[What you will do]
• a. According to the Smithfield purchase article, why does Stabenow say the CFIUS review lacks public oversight and transparency? Answer in one to three sentences.
• b. Continue the news article about the Smithfield purchase, starting after its last sentence.

[Reading passage]
U.S. regulators give approval to Chinese firm's purchase of Smithfield

By Derrick Cain

© Copyright Agri-Pulse Communications, Inc.



WASHINGTON, Sept. 6, 2013 - A U.S. government panel today approved the purchase of Smithfield Foods, the largest U.S. pork producer, by Chinese firm Shuanghui International, in a move valued at about $7.1 billion and representing the largest purchase of a U.S. company by China.

The Committee on Foreign Investment in the United States (CFIUS), an inter-agency committee chaired by the treasury secretary and authorized to review transactions involving U.S. businesses being bought by a foreign entity, approved the merger after a 45-plus day review.

The transaction remains subject to Smithfield shareholder approval, which is scheduled for a vote on Sept. 24.

Globally Positioned Agriculture

Shuanghui International is part of China's largest meat processing enterprise and its largest publicly traded meat products company. Under the terms of the agreement, Shuanghui would acquire all of the outstanding shares of Smithfield for $34.00 per share in cash.

“This transaction will create a leading global animal protein enterprise,” said Zhijun Yang, chief executive officer of Shuanghui International. “Shuanghui International and Smithfield have a long and consistent track record of providing customers around the world with high-quality food, and we look forward to moving ahead together as one company.”

C. Larry Pope, Smithfield chief executive officer and president, added, “We are pleased that this transaction has been cleared by CFIUS, and we thank the committee for its careful attention to this review.”  

The merger has drawn congressional scrutiny in regards to food safety, as well as concerns about drug safety.

Senate Agriculture, Nutrition and Forestry Committee Chairwoman Debbie Stabenow, D-Mich., noted that because the CFIUS review includes issues of national security, it is done in secret with no public oversight or transparency. 

“It remains unclear what factors the [CFIUS] took into account in making its decision,” Stabenow said. “We still do not know if the potential impact on American food security, the transfer of taxpayer funded innovation to a foreign competitor, or China's protectionist trade barriers were considered.”

[Information provided]
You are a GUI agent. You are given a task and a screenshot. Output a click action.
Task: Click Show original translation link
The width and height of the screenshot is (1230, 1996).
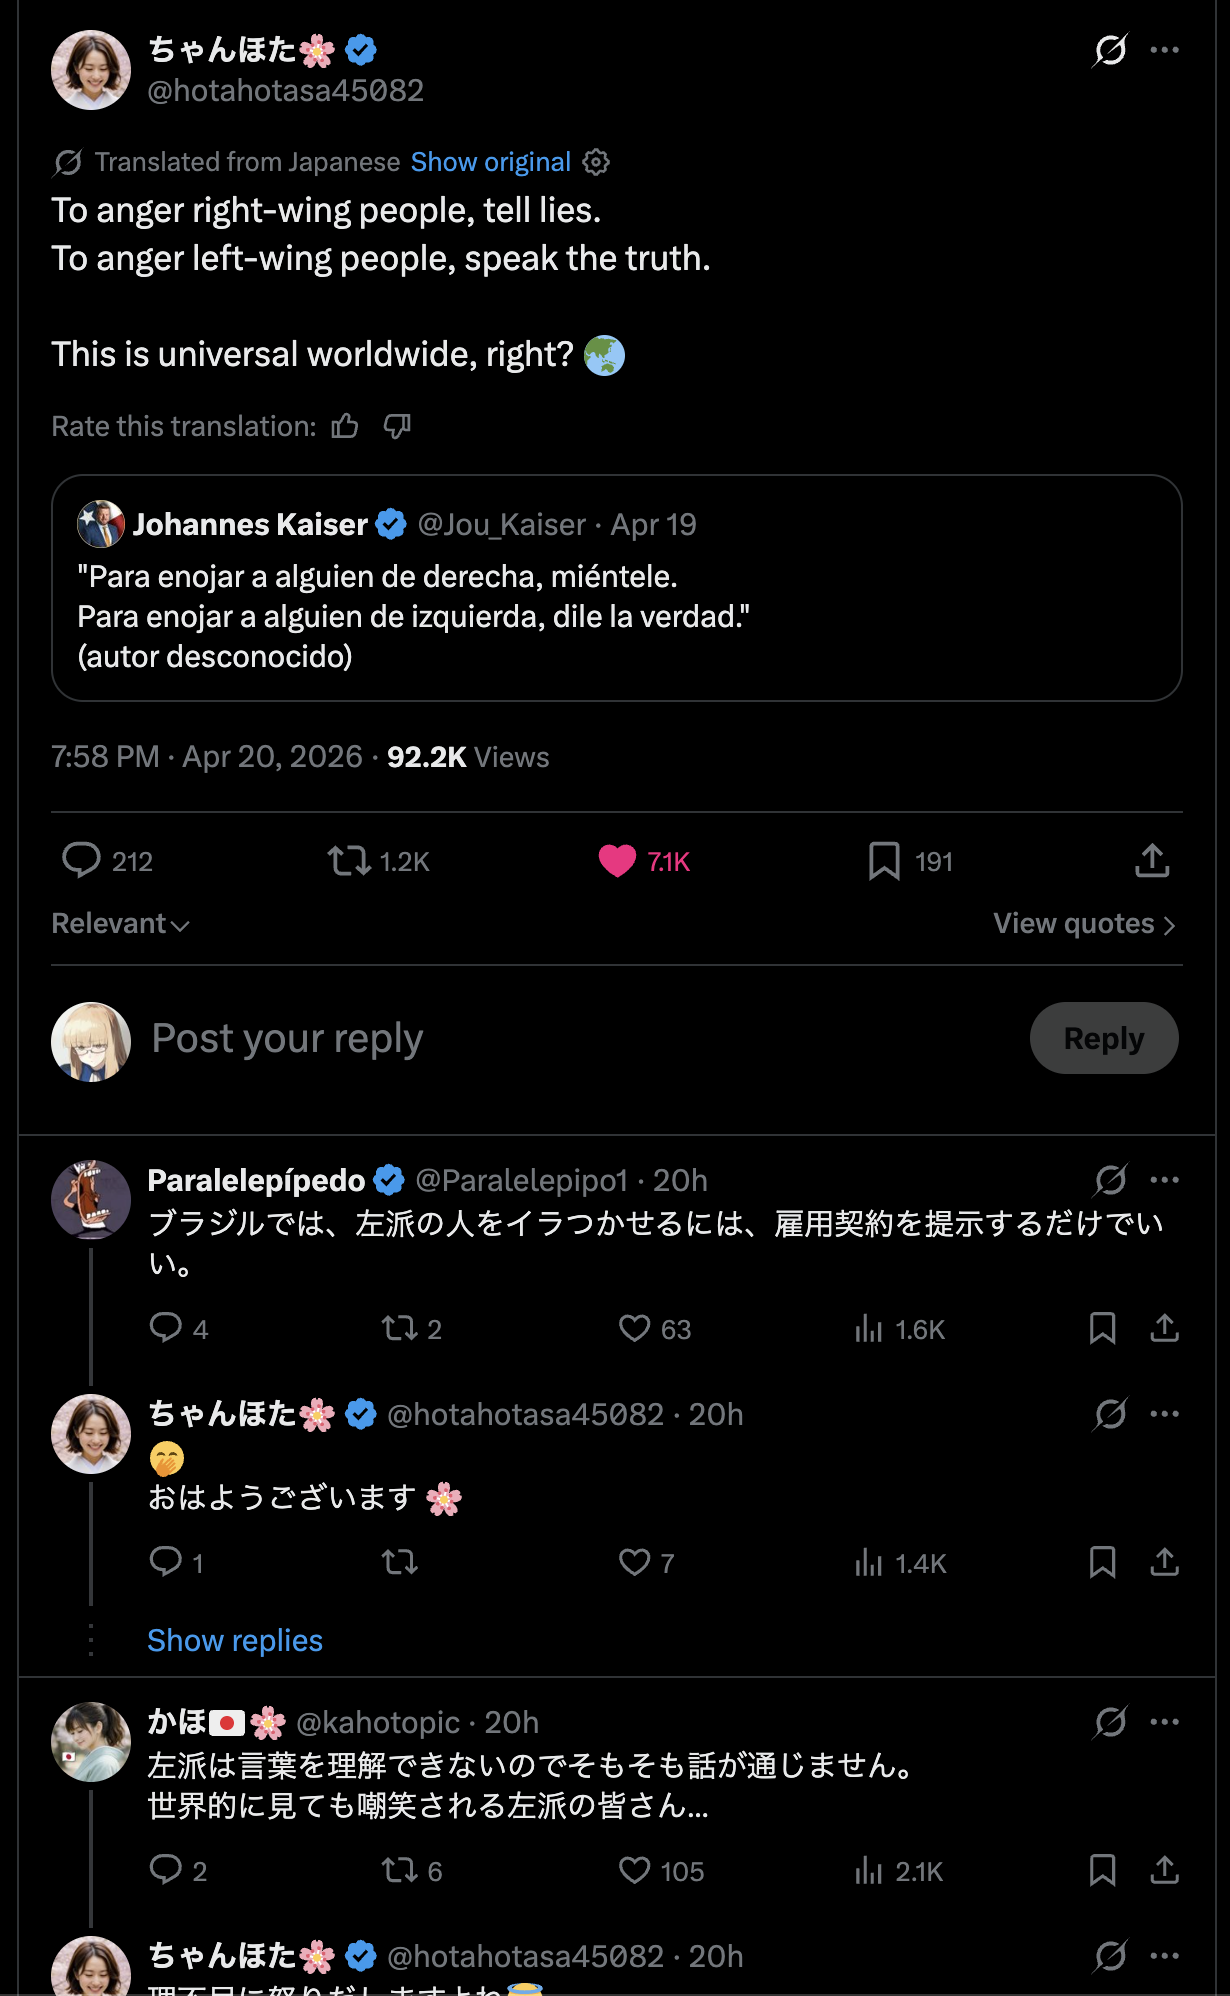click(x=490, y=162)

[Written answers]
• a. Stabenow notes that the CFIUS review includes issues of national security. For that reason it is done in secret, with no public oversight or transparency.

• b.
Stabenow said her committee will continue to examine the effectiveness of the review process for future similar acquisitions.

Rep. Rosa DeLauro, D-Conn., who is a staunch food safety advocate, said she was “deeply troubled” by the CFIUS decision.

“Smithfield's acquisition by Shuanghui raises a host of economic and public health issues, which I raised with regulators during this process,” DeLauro said. “I look forward to discussing with Treasury officials and other regulators the extent to which they analyzed the impact the acquisition will have on the short- and long-term ability of the United States to protect intellectual property rights, as well as the safety and security of the U.S. food supply system. This is unlikely to be the last time a Chinese firm seeks to make a major purchase in our food and agriculture sector.”

The decision also drew criticism from National Farmers Union President Roger Johnson, who said, “Today's ruling by CFIUS on the proposed acquisition of Smithfield Foods by Shuanghui Intl. is a disappointment for family farmers and ranchers across the United States. The deal represents the sale of one quarter of U.S. hog processing to a quasi-state-owned Chinese enterprise and is a dangerous precedent, in terms of food security and market competition.”

Earlier today, Smithfield reported a 10 percent increase in quarterly sales and a decrease in net income of about 32 percent in the first quarter of fiscal year 2013 compared to the same period last year.

CFIUS members include the secretaries of the State Department, the Defense Department, the Justice Department, the Commerce Department, the Energy Department, the Homeland Security Department, as well as the heads of the Office of the U.S. Trade Representative and the Office of Science and Technology Policy.